Origine : Le 29 mars 2007 liste de diffusion [zapajol]
http://www.mouvements.asso.fr/spip.php?article44

Les discours de Nicolas Sarkozy sur l’immigration et l’identité nationale peuvent être qualifiés de « nationalistes ». Mais il s’agit d’un nationalisme « soft » adapté aux lois de la démocratie télévisée auxquelles nous sommes soumis aujourd’hui.

Les discours de Nicolas Sarkozy sur l’immigration et l’identité nationale peuvent être qualifiés de « nationalistes » au sens que le dictionnaire donne à ce terme : « exaltation du sentiment national pouvant aller jusqu’à la xénophobie. » Mais il s’agit d’un nationalisme « soft » adapté aux lois de la démocratie télévisée auxquelles nous sommes soumis aujourd’hui.
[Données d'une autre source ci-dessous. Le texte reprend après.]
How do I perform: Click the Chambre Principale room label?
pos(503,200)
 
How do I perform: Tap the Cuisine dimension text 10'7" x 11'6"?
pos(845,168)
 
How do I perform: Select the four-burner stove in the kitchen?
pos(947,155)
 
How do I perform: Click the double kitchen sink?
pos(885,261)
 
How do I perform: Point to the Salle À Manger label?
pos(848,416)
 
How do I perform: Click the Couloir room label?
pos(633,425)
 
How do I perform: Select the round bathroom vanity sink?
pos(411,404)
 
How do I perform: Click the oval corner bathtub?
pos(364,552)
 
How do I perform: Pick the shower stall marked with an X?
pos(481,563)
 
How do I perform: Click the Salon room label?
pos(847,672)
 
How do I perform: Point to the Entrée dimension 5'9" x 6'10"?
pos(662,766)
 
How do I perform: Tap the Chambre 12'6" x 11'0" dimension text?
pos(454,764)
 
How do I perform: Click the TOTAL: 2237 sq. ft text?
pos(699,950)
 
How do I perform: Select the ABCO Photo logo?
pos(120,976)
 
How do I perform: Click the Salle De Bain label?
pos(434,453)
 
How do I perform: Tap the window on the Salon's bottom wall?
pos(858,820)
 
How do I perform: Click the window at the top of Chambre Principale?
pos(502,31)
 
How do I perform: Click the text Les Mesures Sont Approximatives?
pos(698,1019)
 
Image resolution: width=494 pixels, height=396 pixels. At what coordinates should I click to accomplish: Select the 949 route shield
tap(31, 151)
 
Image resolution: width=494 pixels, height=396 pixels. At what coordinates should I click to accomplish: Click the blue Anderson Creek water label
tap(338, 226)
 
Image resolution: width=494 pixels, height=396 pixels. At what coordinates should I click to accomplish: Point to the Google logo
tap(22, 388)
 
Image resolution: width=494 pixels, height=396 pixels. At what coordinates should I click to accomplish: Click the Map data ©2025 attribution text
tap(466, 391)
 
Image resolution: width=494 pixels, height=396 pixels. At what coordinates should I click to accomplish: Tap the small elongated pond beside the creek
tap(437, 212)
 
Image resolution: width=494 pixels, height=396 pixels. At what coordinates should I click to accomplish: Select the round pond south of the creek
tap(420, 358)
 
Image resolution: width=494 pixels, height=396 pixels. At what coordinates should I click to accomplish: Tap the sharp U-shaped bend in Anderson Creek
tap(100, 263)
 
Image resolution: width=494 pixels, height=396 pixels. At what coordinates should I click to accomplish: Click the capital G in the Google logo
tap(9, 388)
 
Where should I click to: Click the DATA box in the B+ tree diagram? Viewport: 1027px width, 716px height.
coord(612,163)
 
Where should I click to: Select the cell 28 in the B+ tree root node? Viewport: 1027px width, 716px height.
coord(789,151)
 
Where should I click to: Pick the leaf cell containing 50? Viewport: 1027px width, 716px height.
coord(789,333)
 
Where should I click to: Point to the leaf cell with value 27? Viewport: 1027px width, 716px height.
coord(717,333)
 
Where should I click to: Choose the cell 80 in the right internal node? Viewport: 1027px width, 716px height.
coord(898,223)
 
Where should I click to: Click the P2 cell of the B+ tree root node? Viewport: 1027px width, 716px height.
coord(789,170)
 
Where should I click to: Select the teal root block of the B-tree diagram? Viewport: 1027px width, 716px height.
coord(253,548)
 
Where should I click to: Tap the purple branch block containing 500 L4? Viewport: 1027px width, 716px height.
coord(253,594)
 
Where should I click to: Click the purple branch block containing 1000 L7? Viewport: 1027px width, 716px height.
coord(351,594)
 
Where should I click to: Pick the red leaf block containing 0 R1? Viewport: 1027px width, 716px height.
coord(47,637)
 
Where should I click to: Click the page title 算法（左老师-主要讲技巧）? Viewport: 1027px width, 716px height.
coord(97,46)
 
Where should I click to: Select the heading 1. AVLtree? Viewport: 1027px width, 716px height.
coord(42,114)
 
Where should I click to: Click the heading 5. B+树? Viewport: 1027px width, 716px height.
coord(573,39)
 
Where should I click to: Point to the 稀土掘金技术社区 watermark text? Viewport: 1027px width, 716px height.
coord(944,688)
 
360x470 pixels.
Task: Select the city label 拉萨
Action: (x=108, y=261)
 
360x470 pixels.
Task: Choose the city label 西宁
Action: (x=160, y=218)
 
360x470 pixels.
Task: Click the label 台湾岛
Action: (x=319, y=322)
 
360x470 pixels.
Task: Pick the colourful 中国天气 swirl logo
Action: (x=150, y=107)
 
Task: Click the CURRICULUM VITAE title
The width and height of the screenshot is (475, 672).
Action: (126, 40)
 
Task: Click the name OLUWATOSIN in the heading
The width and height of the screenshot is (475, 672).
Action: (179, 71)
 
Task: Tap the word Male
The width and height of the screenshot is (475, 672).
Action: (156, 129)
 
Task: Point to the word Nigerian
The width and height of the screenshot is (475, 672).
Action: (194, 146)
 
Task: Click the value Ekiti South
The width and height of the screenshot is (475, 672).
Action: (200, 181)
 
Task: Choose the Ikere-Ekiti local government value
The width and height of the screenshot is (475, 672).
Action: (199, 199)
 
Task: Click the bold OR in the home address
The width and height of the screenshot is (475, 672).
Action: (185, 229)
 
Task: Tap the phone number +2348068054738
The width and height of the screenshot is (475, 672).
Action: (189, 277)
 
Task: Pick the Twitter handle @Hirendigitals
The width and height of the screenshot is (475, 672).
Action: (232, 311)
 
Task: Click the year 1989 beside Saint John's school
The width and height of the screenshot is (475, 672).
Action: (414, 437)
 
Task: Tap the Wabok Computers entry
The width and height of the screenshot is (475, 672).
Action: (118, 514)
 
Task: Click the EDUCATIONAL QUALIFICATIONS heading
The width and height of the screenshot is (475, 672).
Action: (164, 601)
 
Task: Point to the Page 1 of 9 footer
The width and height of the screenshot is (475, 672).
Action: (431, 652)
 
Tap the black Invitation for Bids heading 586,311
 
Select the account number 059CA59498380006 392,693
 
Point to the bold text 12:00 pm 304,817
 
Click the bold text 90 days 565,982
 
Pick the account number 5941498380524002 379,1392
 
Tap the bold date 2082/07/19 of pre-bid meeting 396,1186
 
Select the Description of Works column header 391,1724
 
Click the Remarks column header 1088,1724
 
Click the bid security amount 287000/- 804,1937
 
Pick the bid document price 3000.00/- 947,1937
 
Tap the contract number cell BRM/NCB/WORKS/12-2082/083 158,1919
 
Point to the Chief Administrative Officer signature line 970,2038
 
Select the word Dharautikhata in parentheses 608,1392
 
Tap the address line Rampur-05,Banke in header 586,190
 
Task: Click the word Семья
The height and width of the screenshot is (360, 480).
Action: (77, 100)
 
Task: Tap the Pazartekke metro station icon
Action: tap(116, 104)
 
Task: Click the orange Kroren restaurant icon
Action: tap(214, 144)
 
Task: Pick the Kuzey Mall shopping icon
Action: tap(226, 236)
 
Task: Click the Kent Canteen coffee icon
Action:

Les 5 grands thèmes nationalistes du discours sarkozyste

1. Le discours sarkozyste prolonge la tradition nationaliste d’abord par son vocabulaire. Sans revenir sur le terme « racaille » que la droite « dure » avait imposé au cours des années 1930, il faut rappeler que, depuis l’affaire Dreyfus, l’immigration a fait l’objet de deux grands types de discours politiques. Le premier, ancré à gauche, privilégie « l’intégration » alors que le second, ancré à droite et à l’extrême droite, mobilise le lexique de « l’identité nationale ». Le vocabulaire identitaire a constamment été utilisé par les partis conservateurs pour marquer leur défiance et leur rejet des étrangers, perçus comme une « menace ». Quel que soit le domaine considéré, l’identité d’un groupe s’affirme toujours, en effet, par opposition aux autres (selon la logique du « eux » et « nous »). Par conséquent, l’association entre immigration et identité nationale que le candidat de l’UMP propose désormais d’institutionnaliser au point d’en faire un ministère n’est nullement fortuite. En France, depuis plus d’un siècle, ce sont toujours les immigrés qui ont fait les frais de l’exaltation de l’identité nationale.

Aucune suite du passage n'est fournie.